For Lewis, Sehnsucht is not merely a desire for heaven or the new earth. It is a desire for Home, a desire to be welcomed into the heart of things. He illustrates this desire and its fulfillment in The Last Battle with Aslan’s summons, “Come further up and further in” (The Chronicles of Narnia, 758).
Right now, we feel cut off, left outside, lost in the foothills. We live in the shadowlands. Yet sometimes, the door into the heart of things cracks open or a curtain flutters, and we catch a glimpse of light and dance and bliss bigger than our whole world. Sometimes, Nature calls to us with her fitful beauty, and we yearn “to be united with the beauty we see, to pass into it, to receive it into ourselves, to bathe in it, to become part of it” (The Weight of Glory, 42).
As with Lewis, books awakened Sehnsucht in me. In the best stories, I had, for a fleeting moment, a sense of getting in — “the illusion of belonging to that world” (40). I could enter Middle-earth. I was welcomed in the halls of Hogwarts. I could hear the Narnian stars sing — but only for a moment.

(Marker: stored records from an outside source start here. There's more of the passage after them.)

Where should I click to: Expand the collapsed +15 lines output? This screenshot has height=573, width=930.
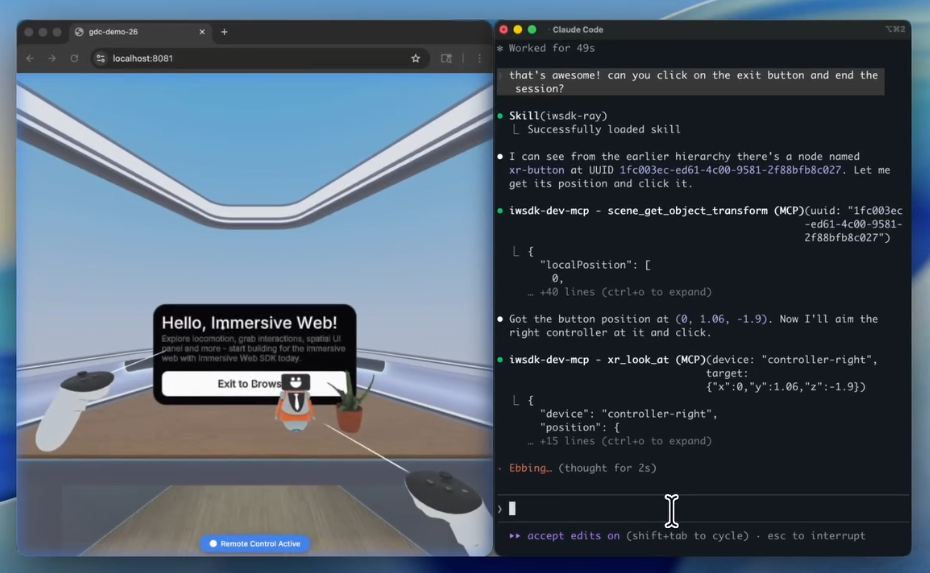click(x=619, y=441)
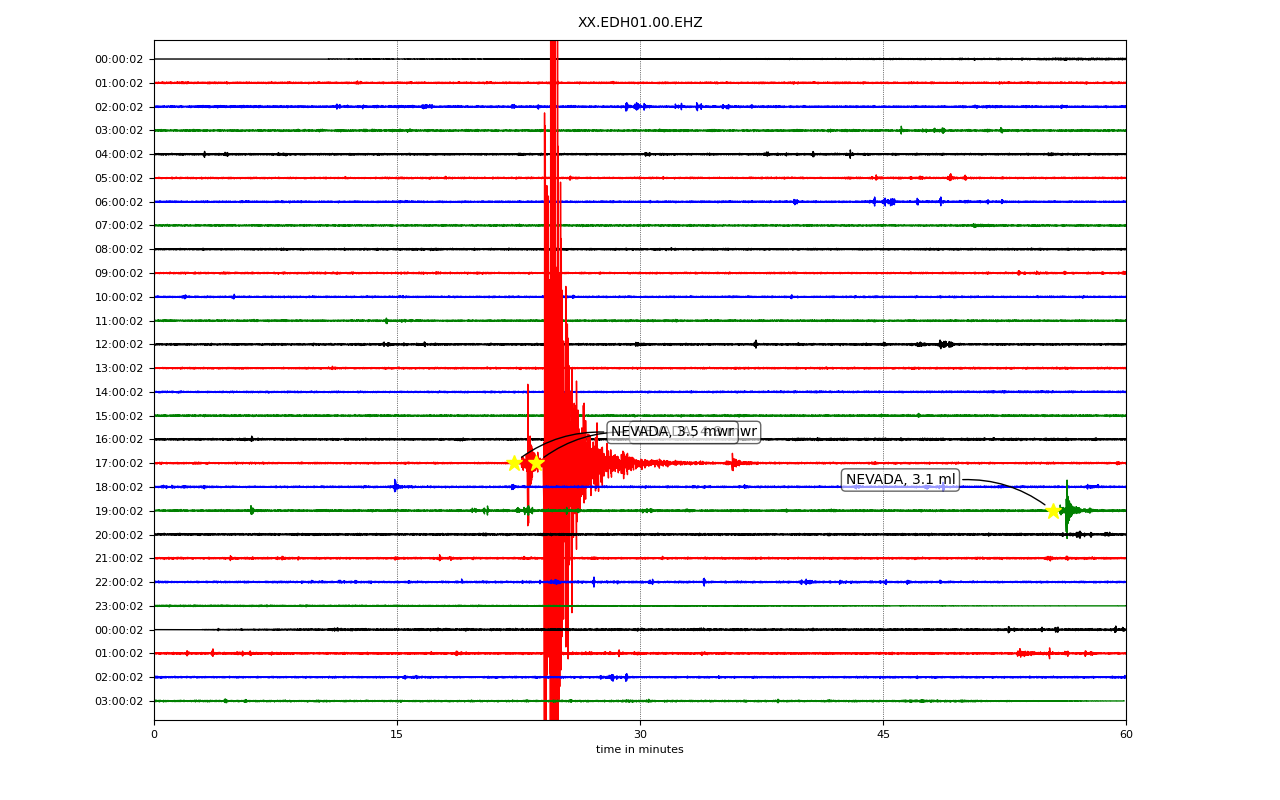Image resolution: width=1280 pixels, height=800 pixels.
Task: Select the 19:00:02 row label
Action: (119, 511)
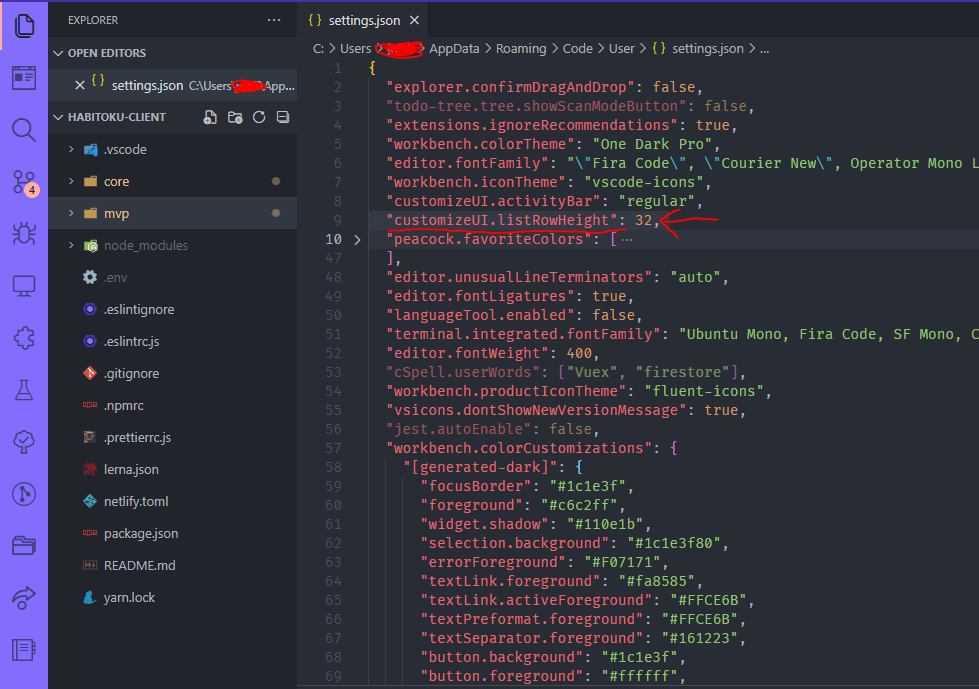The width and height of the screenshot is (979, 689).
Task: Create a new folder in the sidebar
Action: point(233,117)
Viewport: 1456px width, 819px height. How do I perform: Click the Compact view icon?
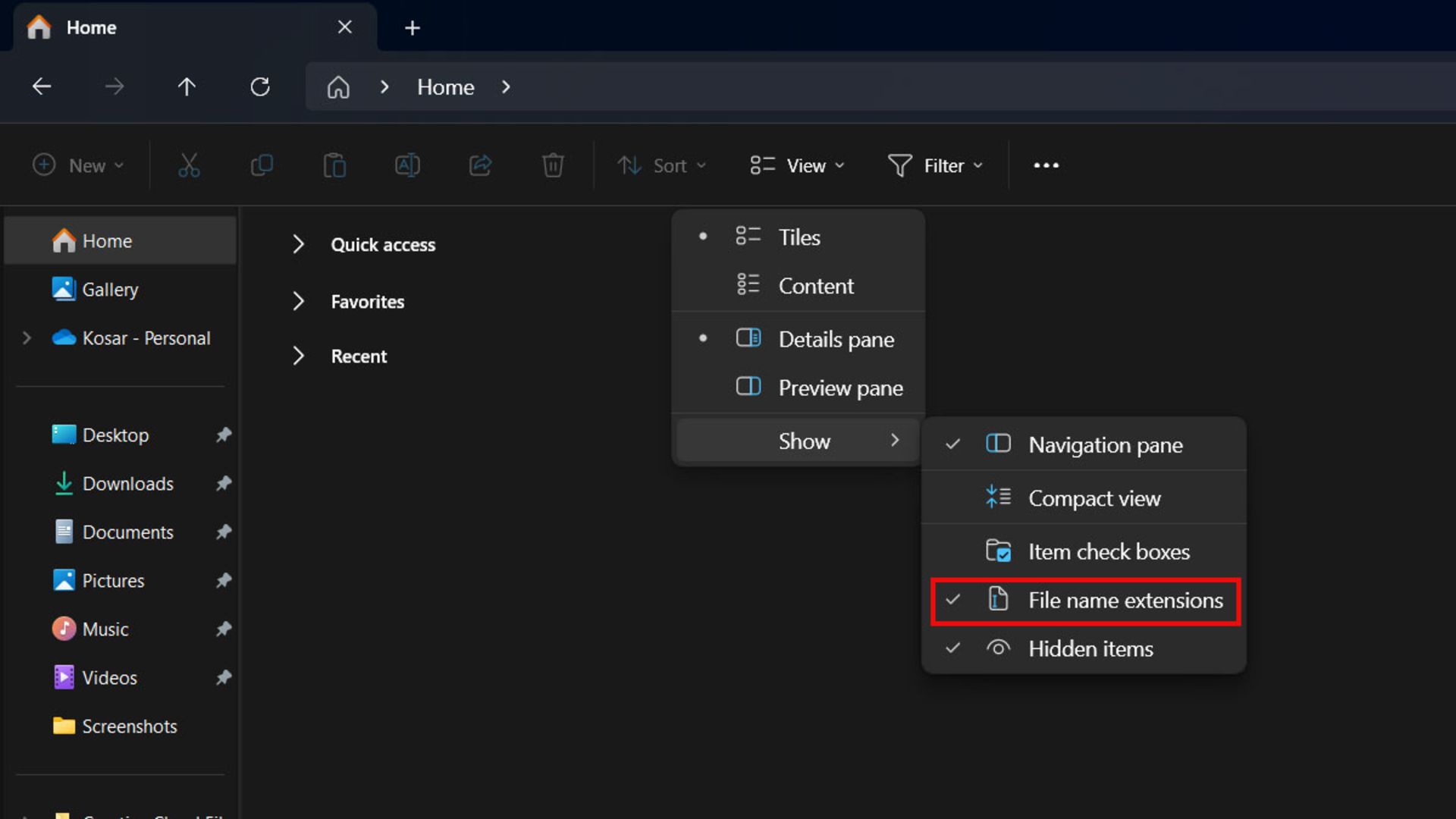click(x=998, y=497)
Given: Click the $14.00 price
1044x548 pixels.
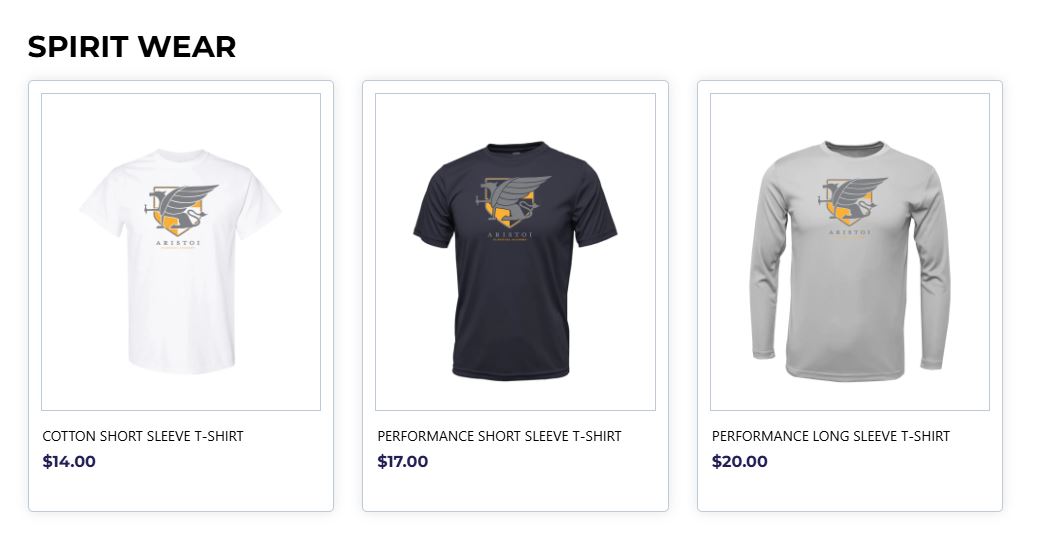Looking at the screenshot, I should tap(69, 461).
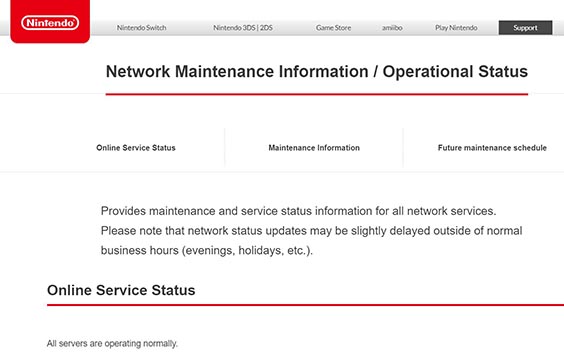Click the red underline below the page title

tap(317, 94)
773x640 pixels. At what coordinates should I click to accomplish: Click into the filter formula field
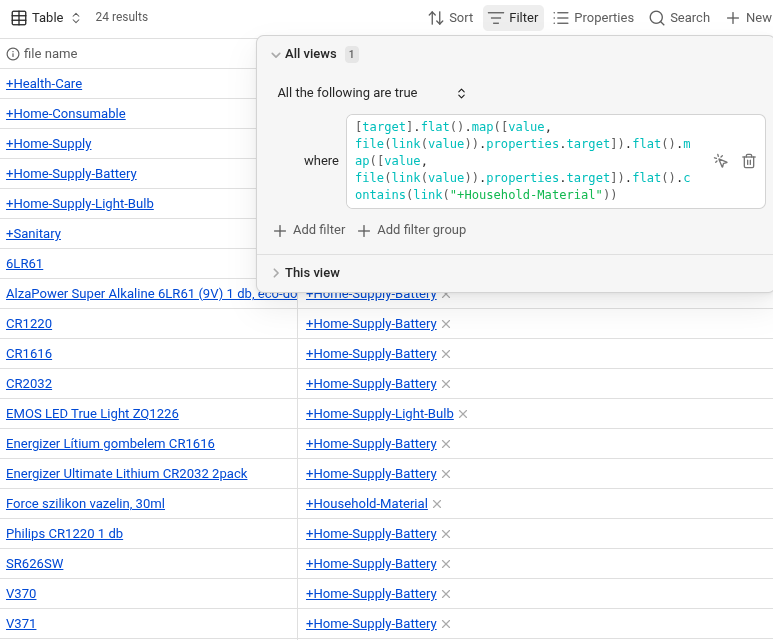[522, 161]
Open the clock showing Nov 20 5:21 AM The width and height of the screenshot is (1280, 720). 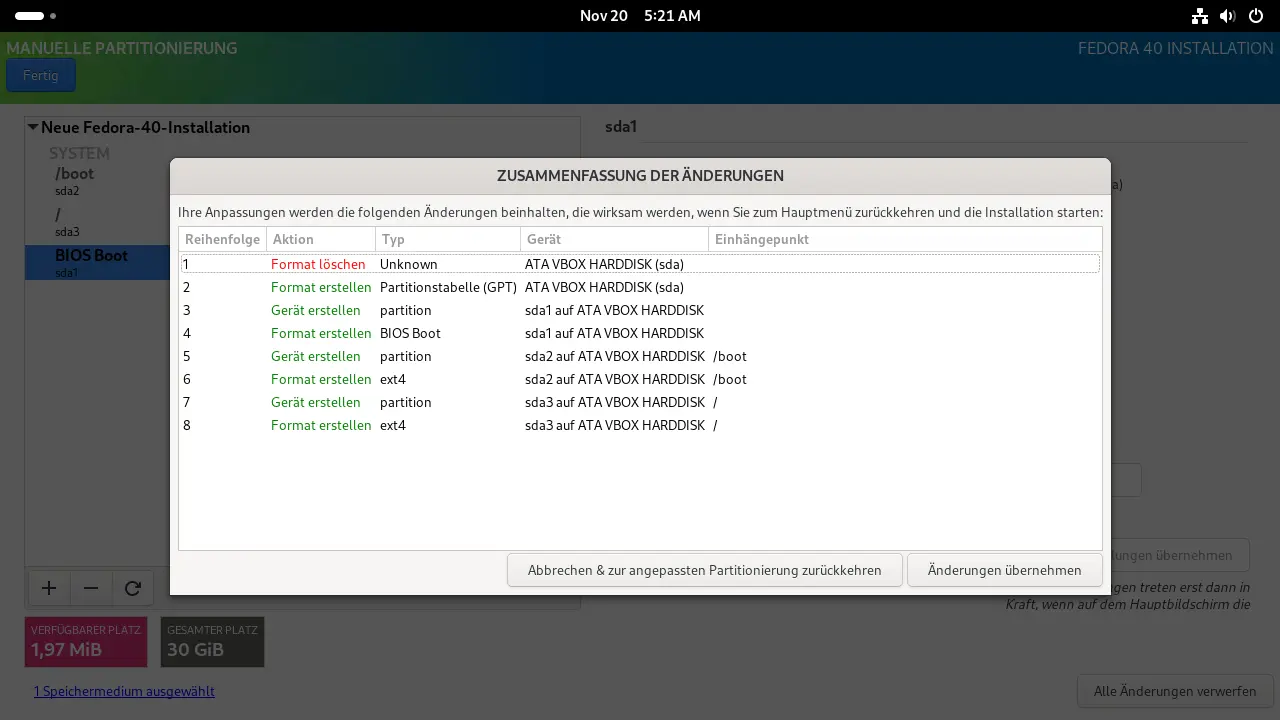pyautogui.click(x=640, y=16)
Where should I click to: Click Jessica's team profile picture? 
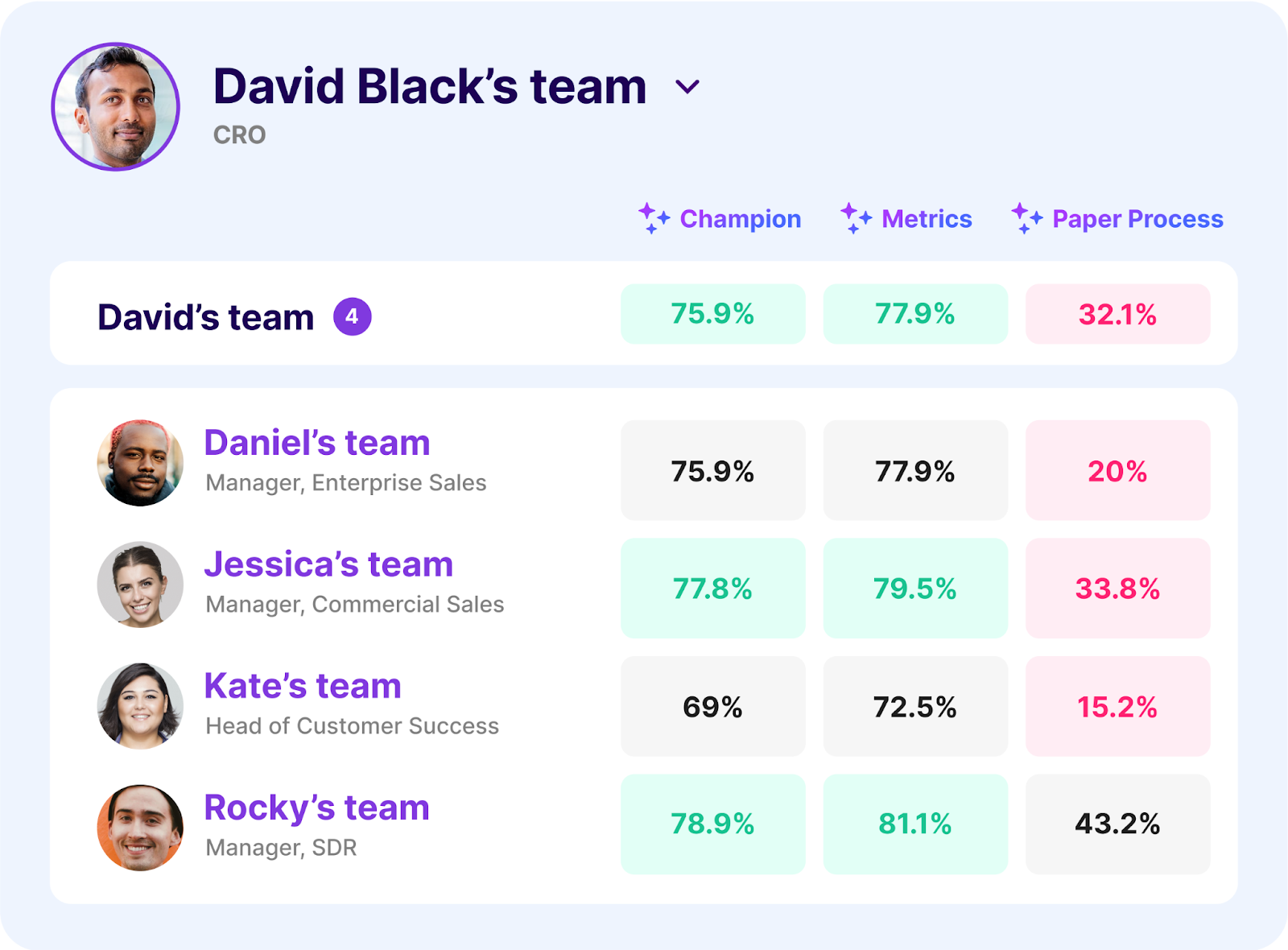click(140, 585)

Like a glimpse of the blue flower on the eve of spring, these fantastic worlds conjured a desire they could never sate.
Lewis showed me that the good desire kindled in the pages of fantasy found a promised fulfillment in another book:
At present we are on the outside of the world, the wrong side of the door. . . . We cannot mingle with the splendours we see. But all the leaves of the New Testament are rustling with the rumour that it will not always be so. Some day, God willing, we shall get in. (43)
Have you ever felt this strange sense of sweet exile, aware of home yet far from it? We search for a Home and a Father. We long for Love himself to open the door we’ve been knocking on all our lives. We want in with the holy Other. The Great Dance is calling us.
One day, “the whole man is to drink joy from the fountain of joy” (44). One day, we will be welcomed in. One day, with divine approval, my Father will give me the white stone with my true name, my soul’s picture in a word. One day, I will see God. Lewis taught me that I long for this — and so do you. It is good to expose and fuel that ancient ache.